Just dawned on me, Musk and Zuckerberg efforts to seemingly destruct Facebook and Twitter may be a blessing to mankind, no ? Still, Instagram remains, that other plague...
Don't forget TikTok and Tumbler. And there are of course the numerous dating/hookup sites that have done *magnificent* work in destroying even the *idea* of a normal family.
If Musk ends up blowing $44B and takes out Twitter in the process... sure, he's out $44B, and that's not chump change. But the net positive to society might well make his investment pay off not just for society, but for *him.* Imagine if 2020 had not been filled with social medai-driven morons burning business and cities and getting police defunded and generally trashing the economy, ruining lives, raising the crime rate. Imagien what more is on the horizon for these worldwrecking systems. If Musk kept his money he *might* have invested it in SpaceX... just in time for the baying mobs of social medidiots to storm the launch sites and get Congress to ban "internal combustion rocket engines."

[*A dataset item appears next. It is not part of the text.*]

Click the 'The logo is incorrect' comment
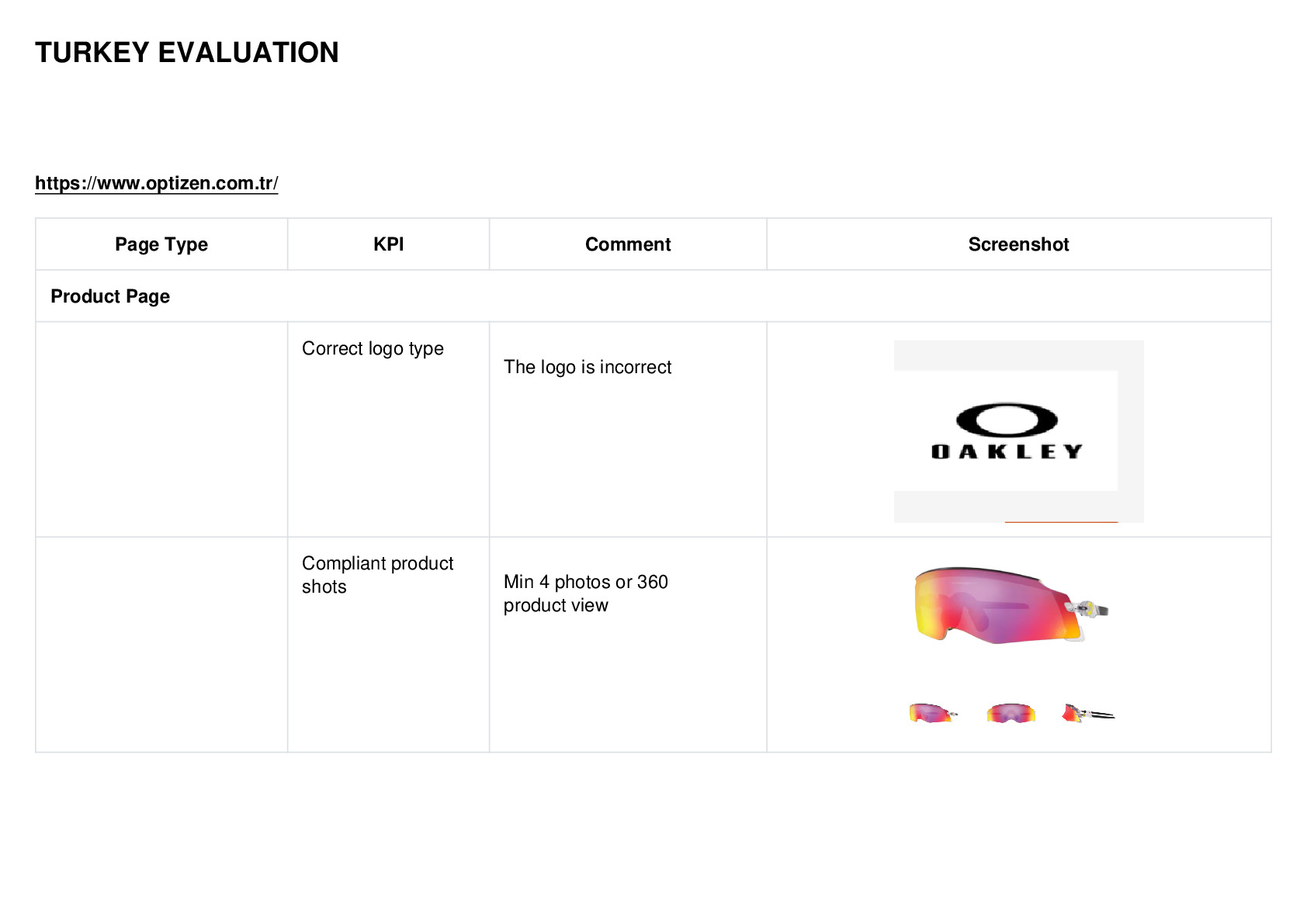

The net positive would be that it further insulates groups from each other by shifting to more isolating, smaller platforms like Mastodon, which is Twitter, but you can curate the people you communicate with. I suppose that's a positive, at least for the burgeoning societies which will emerge, when the present ones decide to implode themselves like the USSR did.
The problem with centralized media, like Twitter, Facebook, and Tiktok, is that it tends to normalize the median and trivialize the extremes. The problem with decentralized media, like Mastodon, and various echo chamber "alt-Twitters", is the opposite. That is, if you consider either of those to be problems, of course.
If you consider the status quo to be beneficial, the latter is clearly detrimental, and I don't think most people here would consider the present status quo to be particularly bad, at least if shown the alternative is "things as now" and "things get worse". If you don't things now are better, but things get worse might mean things get better later, then the latter is beneficial. There's no real option where "things get better" from "things as now" though, because the XXI century seems predestined by demography to be getting worse for the most developed economies, due to prolonged sub-replacement TFRs and aging populations.
It's not something that can be solved by more money or whatever either. It's something that was unconsciously chosen. The alternative economic system of the USSR was the only one that managed to avoid it by damping consumer choice and working within a system of scarcity, keeping people focused on families rather than consumerism, and, ironically enough, it was schools and language laws that caused the USSR to vote itself out of existence of all things.